▶ **WHAT IS BEING ASKED**
Rewrite every line of the listing below, requests included, multiplying each click coordinate in the answers by 2.55 and rounding to whole numbers, with halves rounded up; numbers in the requests stay unchanged. Leave the pictures out of your output.
--- DATA ROWS ---
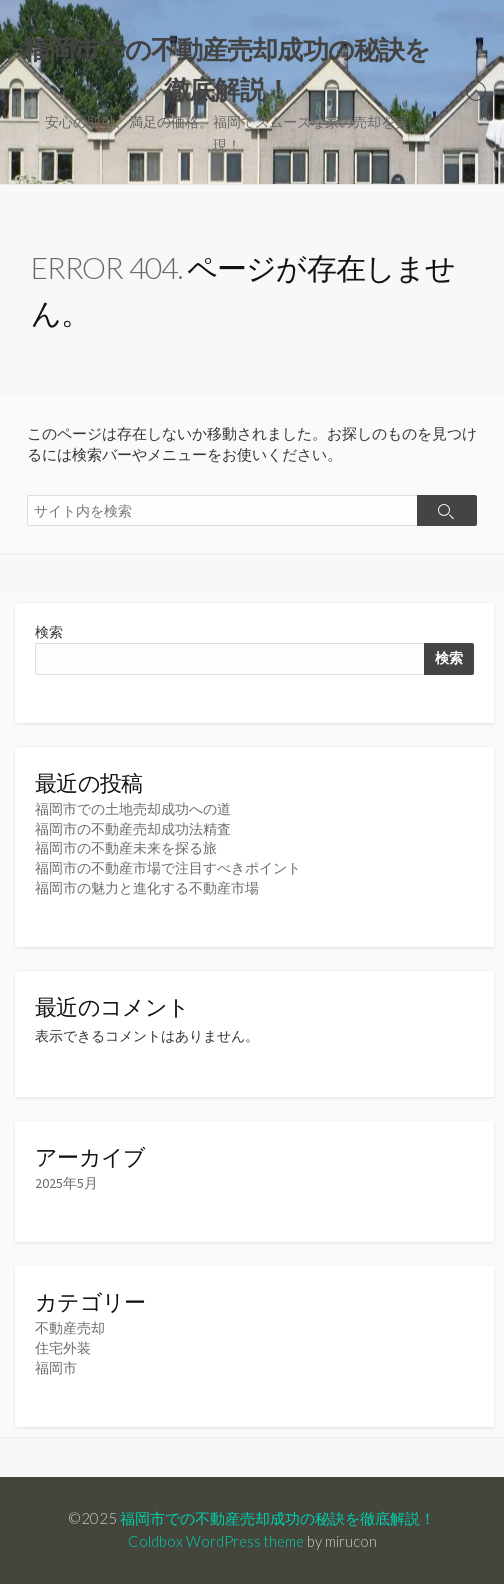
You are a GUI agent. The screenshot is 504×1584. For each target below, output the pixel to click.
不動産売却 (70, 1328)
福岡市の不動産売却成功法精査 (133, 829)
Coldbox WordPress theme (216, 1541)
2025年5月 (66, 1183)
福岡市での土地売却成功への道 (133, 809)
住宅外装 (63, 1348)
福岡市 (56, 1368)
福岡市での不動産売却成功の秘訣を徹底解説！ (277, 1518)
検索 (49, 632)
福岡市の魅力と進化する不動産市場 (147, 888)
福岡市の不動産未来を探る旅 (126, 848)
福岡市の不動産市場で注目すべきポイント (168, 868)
---
▶ **EXPECTED OUTPUT**
You are a GUI agent. The screenshot is 504×1584. For each target below, output the pixel to click.
不動産売却 (179, 3386)
福岡市の不動産売却成功法精査 (339, 2114)
Coldbox WordPress theme (551, 3930)
2025年5月 (168, 3017)
福岡市での土地売却成功への道 (339, 2063)
住宅外装 (161, 3437)
福岡市 (143, 3488)
福岡市での不動産売却成功の秘訣を徹底解説！ (706, 3871)
検索 (125, 1612)
福岡市の魅力と進化する不動産市場 (375, 2264)
福岡市の不動産未来を探る旅 (321, 2162)
福岡市の不動産市場で注目すべきポイント (428, 2213)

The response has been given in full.